The more interesting changes might be JEP 286, and the enhanced native variable type inference can allow developers to save a lot of variables to declare template code. That is to say, in the next version, the following variable declaration is legal:

var list = new ArrayList

This syntax is limited to initialized local variables and local variables in the for loop.

It's actually a grammatical sugar, and it doesn't change in semantics. However, this feature may cause a heated discussion among Java developers.

The other three changes will have some impact on performance.

JEP 307 solves a problem of G1 garbage collector

JEP 310 extends the class data sharing (CDS).
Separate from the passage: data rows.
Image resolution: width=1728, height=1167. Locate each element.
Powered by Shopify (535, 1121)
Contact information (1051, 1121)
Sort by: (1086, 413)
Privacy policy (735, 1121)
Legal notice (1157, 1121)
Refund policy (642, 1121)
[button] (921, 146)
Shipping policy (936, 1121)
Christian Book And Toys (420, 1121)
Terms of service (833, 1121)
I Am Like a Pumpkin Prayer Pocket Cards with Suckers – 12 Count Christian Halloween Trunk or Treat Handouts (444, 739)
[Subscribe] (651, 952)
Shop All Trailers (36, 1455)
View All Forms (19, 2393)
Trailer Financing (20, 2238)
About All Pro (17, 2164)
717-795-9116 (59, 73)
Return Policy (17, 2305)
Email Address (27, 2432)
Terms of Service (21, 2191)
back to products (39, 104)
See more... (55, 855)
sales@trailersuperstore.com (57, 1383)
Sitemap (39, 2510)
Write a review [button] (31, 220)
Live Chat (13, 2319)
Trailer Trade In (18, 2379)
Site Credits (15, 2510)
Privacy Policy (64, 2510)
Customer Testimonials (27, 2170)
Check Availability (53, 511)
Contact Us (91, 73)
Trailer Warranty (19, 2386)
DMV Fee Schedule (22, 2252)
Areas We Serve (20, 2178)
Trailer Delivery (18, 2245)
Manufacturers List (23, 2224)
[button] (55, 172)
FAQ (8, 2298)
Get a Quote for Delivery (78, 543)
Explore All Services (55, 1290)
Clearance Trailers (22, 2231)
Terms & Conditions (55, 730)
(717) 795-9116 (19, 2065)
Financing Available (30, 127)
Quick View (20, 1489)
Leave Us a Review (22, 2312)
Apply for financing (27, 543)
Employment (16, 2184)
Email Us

JVM can record some classes into a shared compressed file, which can be mapped to the JVM process at the next boot of JVM, so as to reduce the startup time. The file can also be shared between multiple JVM, running multiple JVM on the same machine, this can reduce memory footprint.

This function already exists in Java 5, but as of Java 9, this function only allows the bootstrap class loader to load the compressed class. The purpose of JEP 310 is to extend this functionality so that applications and custom class loaders can also load compressed classes. This feature is currently available only in Oracle JDK, and OpenJDK does not contain this feature.

JEP plans to migrate this feature from a Oracle private warehouse to a public warehouse. From Java 10, the regular version (non LTS) will use OpenJDK's binary package. This indicates that a user is using this feature, so it needs to be supported in OpenJDK.

JEP 312 aims to improve the performance of virtual machines, calling callbacks on application threads no longer need to perform global virtual machine security point operations, which means that JVM can stop a single thread. Some of the bottom improvements include:

  • Reduce the impact of stack trace sampling (such as profiling).
  • Reducing signal dependency to achieve better stack sampling.
  • Improved bias lock by stopping individual threads.
  • Removed some memory barriers from JVM.

On the whole, Java 10 does not seem to contain significant new features or performance improvements. This is understandable, after all, this is the first version of the new release cycle.